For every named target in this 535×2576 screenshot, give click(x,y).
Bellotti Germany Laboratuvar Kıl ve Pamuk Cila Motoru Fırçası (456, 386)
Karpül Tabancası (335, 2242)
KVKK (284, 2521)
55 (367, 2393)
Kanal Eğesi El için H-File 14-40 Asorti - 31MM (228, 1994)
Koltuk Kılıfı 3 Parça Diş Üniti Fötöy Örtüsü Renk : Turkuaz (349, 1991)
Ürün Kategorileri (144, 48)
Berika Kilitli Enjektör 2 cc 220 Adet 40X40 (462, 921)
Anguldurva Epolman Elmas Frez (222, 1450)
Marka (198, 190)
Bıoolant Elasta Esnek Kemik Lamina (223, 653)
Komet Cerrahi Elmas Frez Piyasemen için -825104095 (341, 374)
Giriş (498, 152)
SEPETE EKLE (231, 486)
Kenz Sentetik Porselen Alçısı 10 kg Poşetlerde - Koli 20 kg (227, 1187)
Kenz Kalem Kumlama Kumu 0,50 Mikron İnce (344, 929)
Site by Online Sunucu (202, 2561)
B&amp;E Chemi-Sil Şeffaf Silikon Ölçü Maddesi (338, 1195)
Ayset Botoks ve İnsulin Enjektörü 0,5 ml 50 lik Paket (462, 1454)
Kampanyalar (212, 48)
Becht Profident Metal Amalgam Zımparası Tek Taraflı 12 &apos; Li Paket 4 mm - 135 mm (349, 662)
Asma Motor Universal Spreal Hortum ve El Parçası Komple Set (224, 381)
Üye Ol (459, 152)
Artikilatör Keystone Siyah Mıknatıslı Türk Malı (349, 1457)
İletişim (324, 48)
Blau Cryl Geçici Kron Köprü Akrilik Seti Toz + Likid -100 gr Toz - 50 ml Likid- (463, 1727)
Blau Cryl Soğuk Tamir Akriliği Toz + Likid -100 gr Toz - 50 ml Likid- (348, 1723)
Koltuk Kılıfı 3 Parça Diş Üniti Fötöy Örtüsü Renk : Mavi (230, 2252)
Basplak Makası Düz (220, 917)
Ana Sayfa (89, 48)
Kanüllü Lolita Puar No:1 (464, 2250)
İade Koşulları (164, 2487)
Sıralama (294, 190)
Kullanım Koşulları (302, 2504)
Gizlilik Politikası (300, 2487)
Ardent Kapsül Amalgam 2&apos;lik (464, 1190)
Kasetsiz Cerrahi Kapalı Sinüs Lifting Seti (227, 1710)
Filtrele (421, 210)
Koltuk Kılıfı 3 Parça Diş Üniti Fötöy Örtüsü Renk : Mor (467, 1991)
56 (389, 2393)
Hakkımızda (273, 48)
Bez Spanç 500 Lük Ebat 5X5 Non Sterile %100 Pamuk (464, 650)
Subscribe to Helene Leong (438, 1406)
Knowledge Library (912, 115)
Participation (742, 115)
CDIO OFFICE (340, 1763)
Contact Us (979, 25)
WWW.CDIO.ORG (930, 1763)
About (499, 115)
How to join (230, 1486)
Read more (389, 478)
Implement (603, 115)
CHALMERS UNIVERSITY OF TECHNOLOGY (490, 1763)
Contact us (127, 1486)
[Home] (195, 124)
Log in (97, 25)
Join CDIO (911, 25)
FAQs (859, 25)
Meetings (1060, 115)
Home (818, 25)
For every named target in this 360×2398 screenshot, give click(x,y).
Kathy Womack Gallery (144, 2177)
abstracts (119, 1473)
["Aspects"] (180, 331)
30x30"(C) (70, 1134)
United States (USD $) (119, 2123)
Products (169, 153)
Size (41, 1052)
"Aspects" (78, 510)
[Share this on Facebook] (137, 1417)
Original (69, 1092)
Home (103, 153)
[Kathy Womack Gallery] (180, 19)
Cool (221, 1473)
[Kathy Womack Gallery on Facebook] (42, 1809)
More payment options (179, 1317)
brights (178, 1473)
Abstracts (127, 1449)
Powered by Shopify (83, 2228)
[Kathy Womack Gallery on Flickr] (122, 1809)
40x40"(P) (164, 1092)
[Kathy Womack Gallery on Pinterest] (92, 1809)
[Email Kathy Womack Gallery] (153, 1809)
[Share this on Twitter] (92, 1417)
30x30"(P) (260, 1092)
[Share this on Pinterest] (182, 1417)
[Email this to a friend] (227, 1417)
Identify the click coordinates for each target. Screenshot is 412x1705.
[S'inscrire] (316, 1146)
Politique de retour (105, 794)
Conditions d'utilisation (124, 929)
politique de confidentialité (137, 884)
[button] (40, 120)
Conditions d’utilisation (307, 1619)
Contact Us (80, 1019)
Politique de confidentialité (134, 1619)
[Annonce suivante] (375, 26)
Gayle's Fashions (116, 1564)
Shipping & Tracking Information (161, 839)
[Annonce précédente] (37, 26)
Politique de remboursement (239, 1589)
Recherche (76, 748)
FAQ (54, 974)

◆ Problem to solve: Report every line in the listing that holds the word "Frez".

◆ Solution to the exercise:
Anguldurva Epolman Elmas Frez (222, 1450)
Komet Cerrahi Elmas Frez Piyasemen için -825104095 (341, 374)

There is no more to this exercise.